In January and February of 1986 "Operation Phoenix" was undertaken by the Salvadorian Army. This major counter-insurgency effort to unseat guerrillas from towns and areas that had been rebel controlled for up to six years was successful, but in the course of operations several thousand citizens had to be relocated. [ Keesing's Contemporary Archives Record of World Events, Vol. XXXII, 1986, No. 6, (Harlow U.K.: Longman Group Ltd, 1986), p. 34413.] This relocation process was "forced relocation" according to Americas Watch. [ Americas Watch Committee, SETTLING INTO /ROUTINE Human Rights Abuses in Duarte's Second Year, (New York: Eight supplement to the Report on Human Rights in El Salvador, The Americas Watch Committee, 1986), p. 25.] As well "during the operation 1,045 civilians [were] captured, many of whom have since disappeared." [Keesing's Contemporary Archives Record of World Events, Vol. XXXII, 1986, p. 34413.]

"In late 1986 the government started a re-population programme called 'United to Rebuild'." [ Ibid., p. 34413.] This effort brought people out of the relocation camps in central El Salvador and set them up in new towns in the highland areas. By the end of 1987 "25 public resettlement efforts had been carried out." [ 1987 Annual Report On The Human Rights Situation in El Salvador, (Toronto: ICCHRLA, 1987), p. 16.]

At the same time some of the population who had not been in the relocation camps began to spontaneously return to their former residences in the mountainous eastern provinces.

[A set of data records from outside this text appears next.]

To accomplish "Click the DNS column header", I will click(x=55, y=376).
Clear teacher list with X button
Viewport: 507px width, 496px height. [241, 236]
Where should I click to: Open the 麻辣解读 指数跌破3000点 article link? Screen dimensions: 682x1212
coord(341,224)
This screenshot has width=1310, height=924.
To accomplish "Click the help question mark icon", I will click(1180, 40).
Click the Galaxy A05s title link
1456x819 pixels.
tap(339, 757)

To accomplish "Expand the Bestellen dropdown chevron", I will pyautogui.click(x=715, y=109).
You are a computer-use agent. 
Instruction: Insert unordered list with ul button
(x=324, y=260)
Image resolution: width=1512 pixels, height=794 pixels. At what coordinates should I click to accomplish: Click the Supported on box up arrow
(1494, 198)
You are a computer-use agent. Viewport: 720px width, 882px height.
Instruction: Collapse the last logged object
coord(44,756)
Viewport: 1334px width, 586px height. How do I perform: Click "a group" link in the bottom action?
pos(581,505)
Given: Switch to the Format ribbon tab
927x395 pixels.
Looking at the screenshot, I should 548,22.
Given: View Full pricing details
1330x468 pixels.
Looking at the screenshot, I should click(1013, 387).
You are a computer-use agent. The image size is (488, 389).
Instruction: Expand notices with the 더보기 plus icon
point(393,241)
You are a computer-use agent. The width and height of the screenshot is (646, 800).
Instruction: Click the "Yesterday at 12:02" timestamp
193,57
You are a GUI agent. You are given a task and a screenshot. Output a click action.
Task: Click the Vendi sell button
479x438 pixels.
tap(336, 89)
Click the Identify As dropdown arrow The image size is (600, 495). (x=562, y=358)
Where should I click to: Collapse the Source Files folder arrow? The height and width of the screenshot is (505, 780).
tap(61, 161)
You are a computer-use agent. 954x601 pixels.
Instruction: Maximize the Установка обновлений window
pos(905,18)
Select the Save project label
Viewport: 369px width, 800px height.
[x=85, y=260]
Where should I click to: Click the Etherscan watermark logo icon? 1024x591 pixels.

Along side this government strategy of counter-insurgency oriented resettlement (often, over the last two years, in areas but recently "unsettled" by the forced evacuation of civilians in the course of government military operations), there have been alternative expressions of a move back to the land. Independent resettlement efforts are the product principally of mounting frustration at the duration of displacement caused by the war and desperation in the face of decaying living conditions in the cites and other places of refuge." [ Annual Report, ICCHRLA, 1987, p. 16.]